__What you will do__. When you transcribe the listing that follows, keep every line exact and skip any picture.

__Data for analysis__.
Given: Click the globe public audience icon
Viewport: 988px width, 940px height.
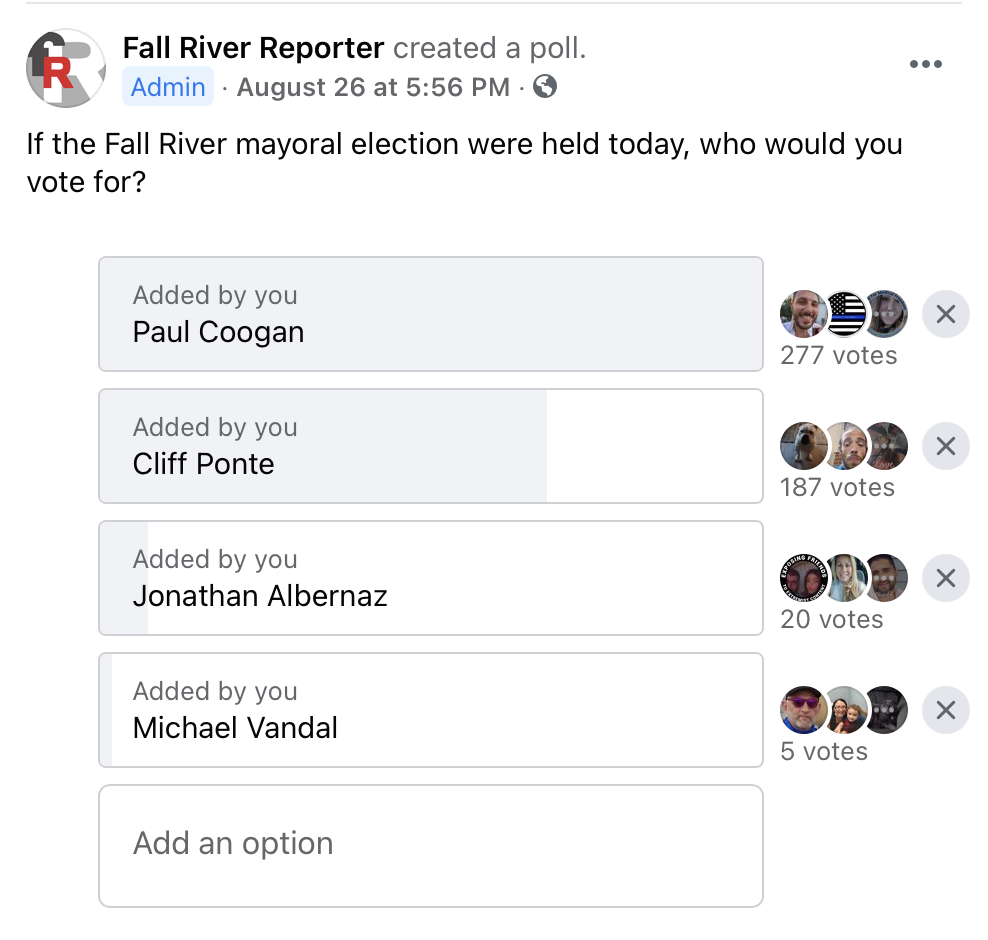Looking at the screenshot, I should tap(545, 86).
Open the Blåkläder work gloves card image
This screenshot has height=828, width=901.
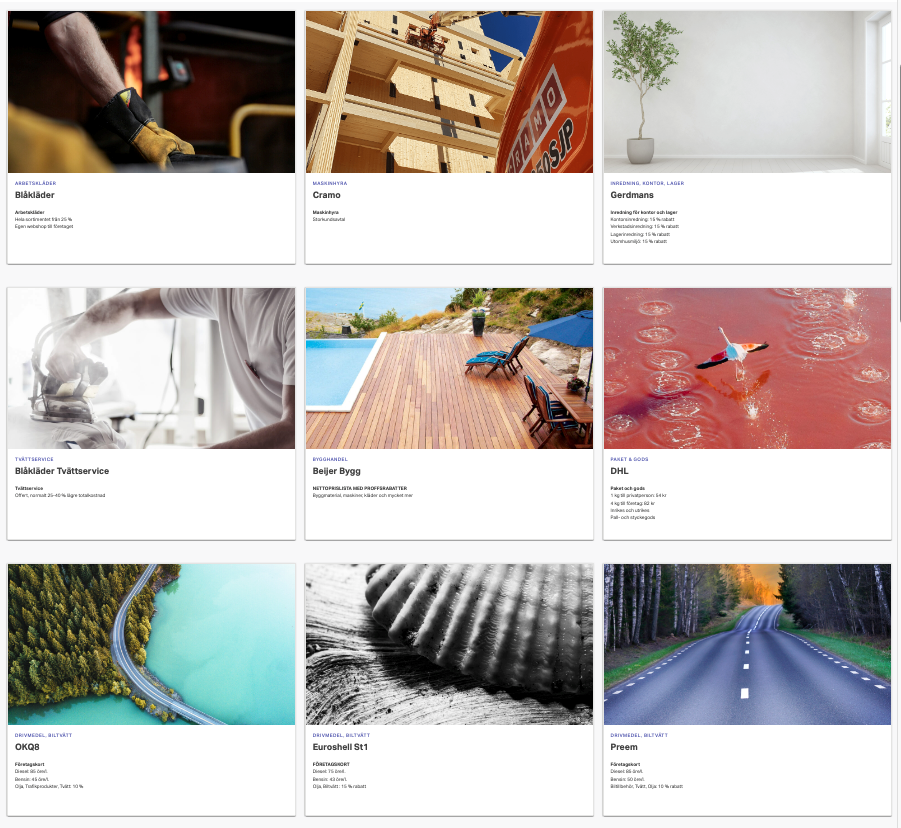pos(151,92)
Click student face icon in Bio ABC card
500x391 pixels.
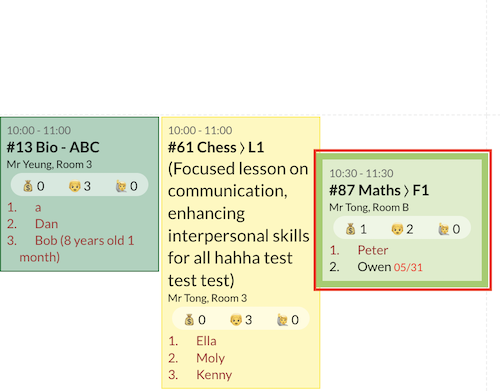coord(74,186)
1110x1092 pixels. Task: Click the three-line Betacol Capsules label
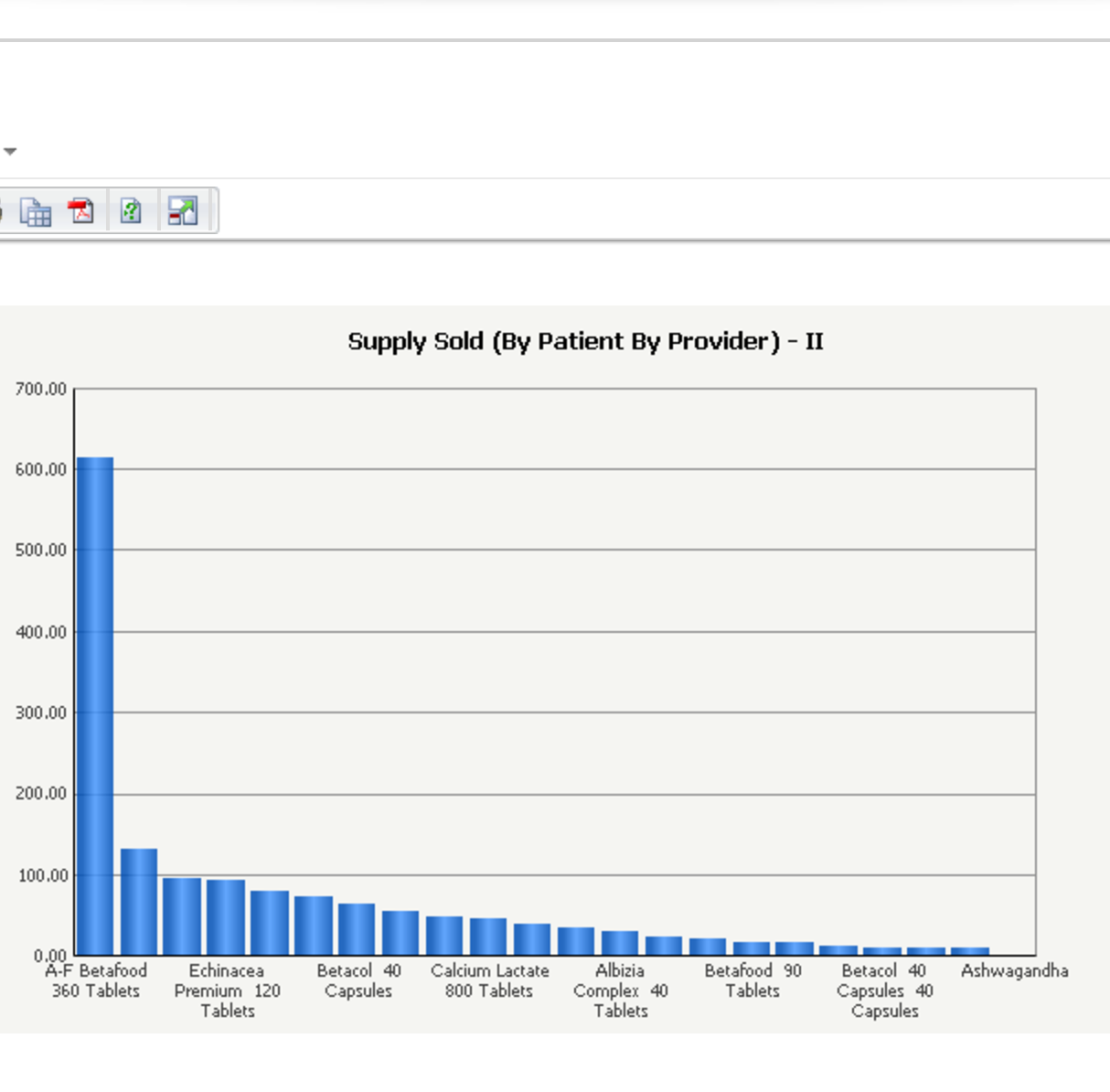tap(884, 990)
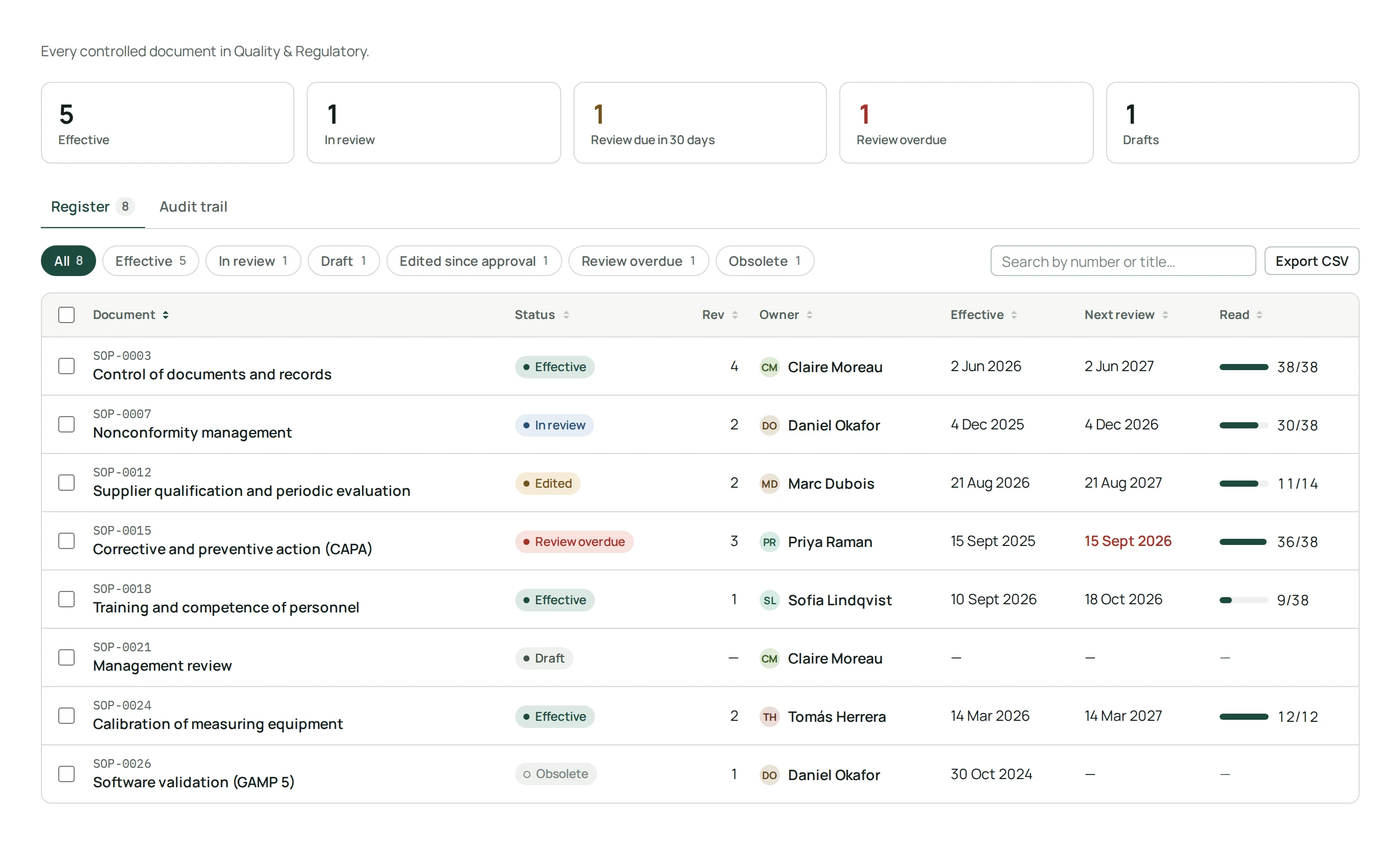
Task: Open the Register tab
Action: (x=93, y=207)
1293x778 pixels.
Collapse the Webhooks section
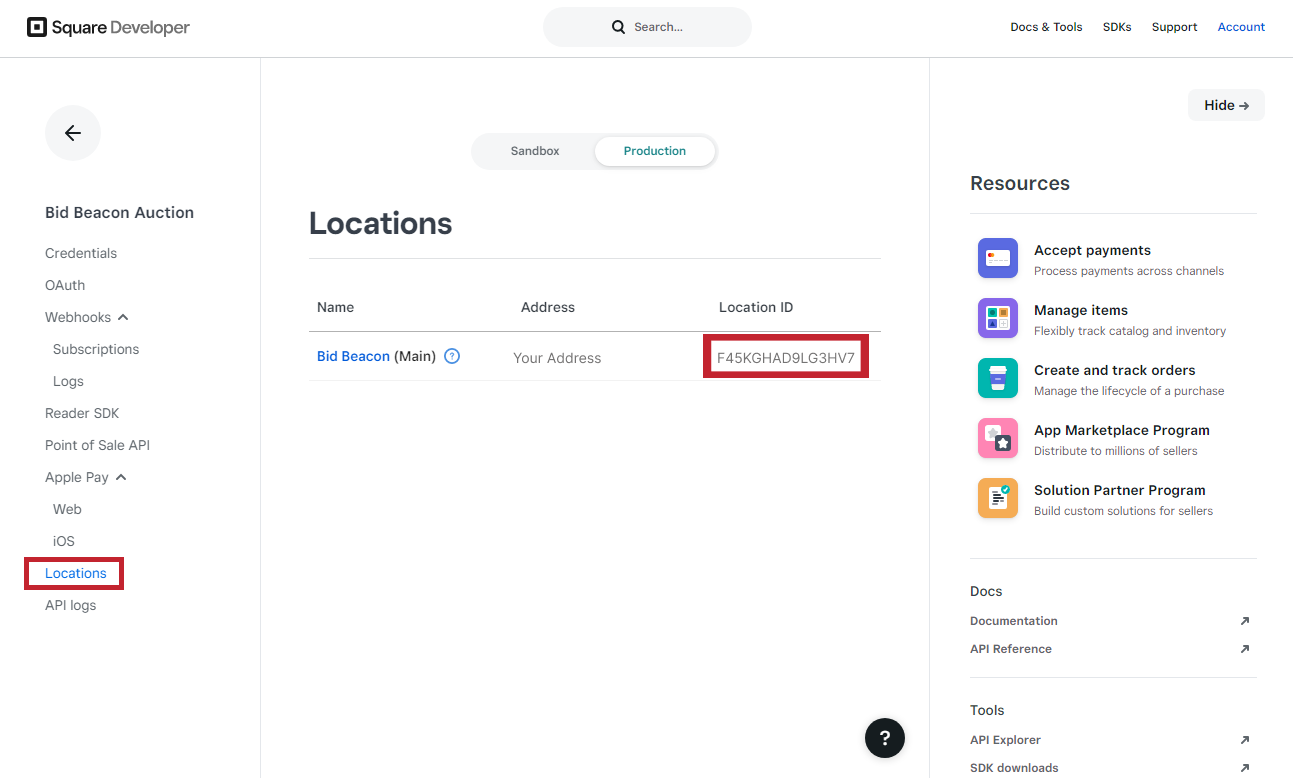[123, 317]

__Solution for this exercise__.
Given: Click the globe public audience icon
Viewport: 988px width, 940px height.
Looking at the screenshot, I should tap(545, 86).
Open the Blåkläder work gloves card image
This screenshot has height=828, width=901.
pos(151,92)
Click student face icon in Bio ABC card
500x391 pixels.
coord(74,186)
1110x1092 pixels. Task: Click the three-line Betacol Capsules label
tap(884, 990)
Task: Open the Register tab
Action: (x=93, y=207)
1293x778 pixels.
Collapse the Webhooks section
[123, 317]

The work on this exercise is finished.